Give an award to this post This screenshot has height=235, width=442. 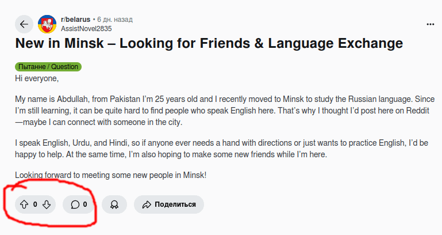click(x=114, y=204)
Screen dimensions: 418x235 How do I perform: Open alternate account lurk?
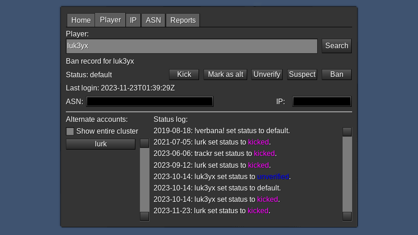click(100, 144)

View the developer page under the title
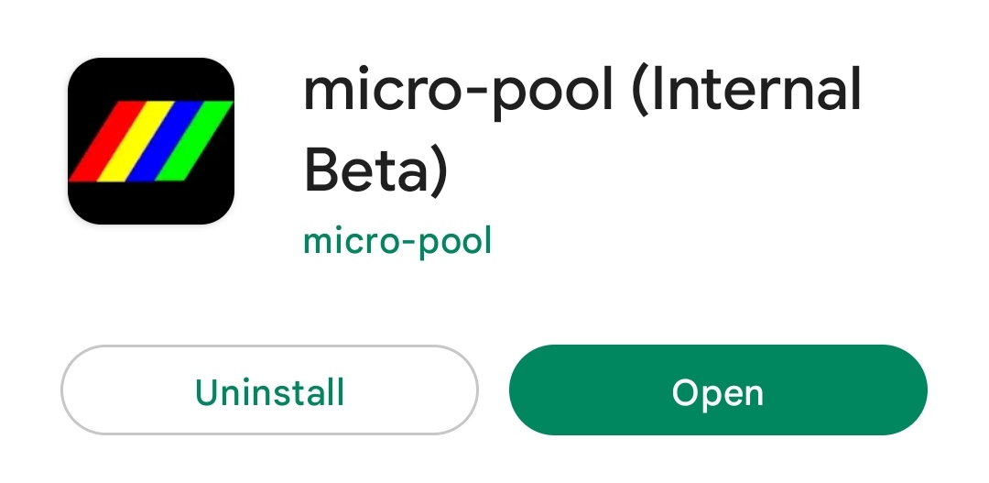[397, 241]
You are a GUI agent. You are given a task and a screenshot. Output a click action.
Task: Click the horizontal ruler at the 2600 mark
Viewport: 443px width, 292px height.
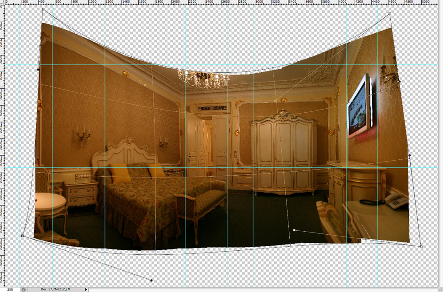tap(226, 2)
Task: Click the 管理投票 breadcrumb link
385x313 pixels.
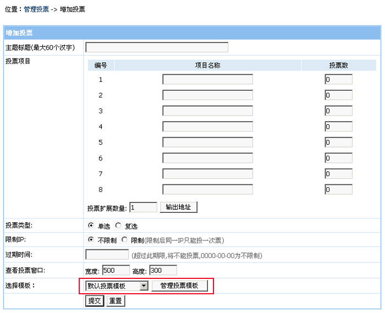Action: point(36,9)
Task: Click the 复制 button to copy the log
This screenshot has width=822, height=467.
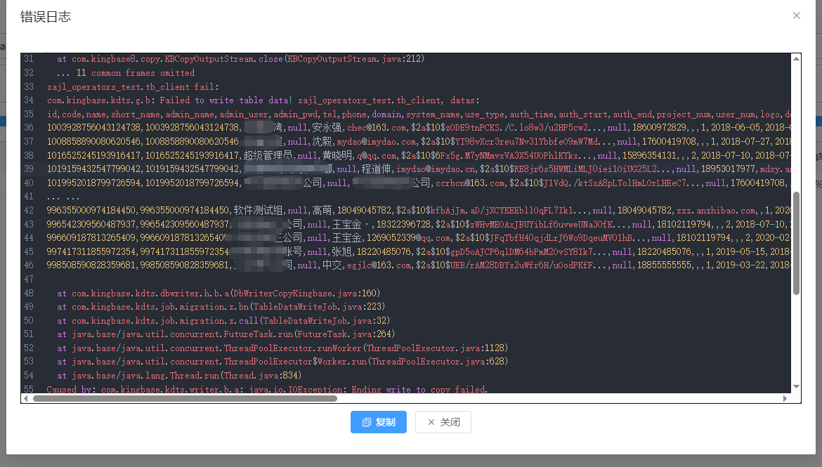Action: pyautogui.click(x=378, y=422)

Your task:
The lines wanted are those from the one with "Task: Click the horizontal" to the end of the entries above, repeated exactly, both ends included. Leave out the pictures.

Task solution:
Task: Click the horizontal ruler at the 2600 mark
Viewport: 443px width, 292px height.
tap(226, 2)
Task: Click the 管理投票 breadcrumb link
385x313 pixels.
Action: point(36,9)
Task: Click the 复制 button to copy the log
This screenshot has width=822, height=467.
Action: pyautogui.click(x=378, y=422)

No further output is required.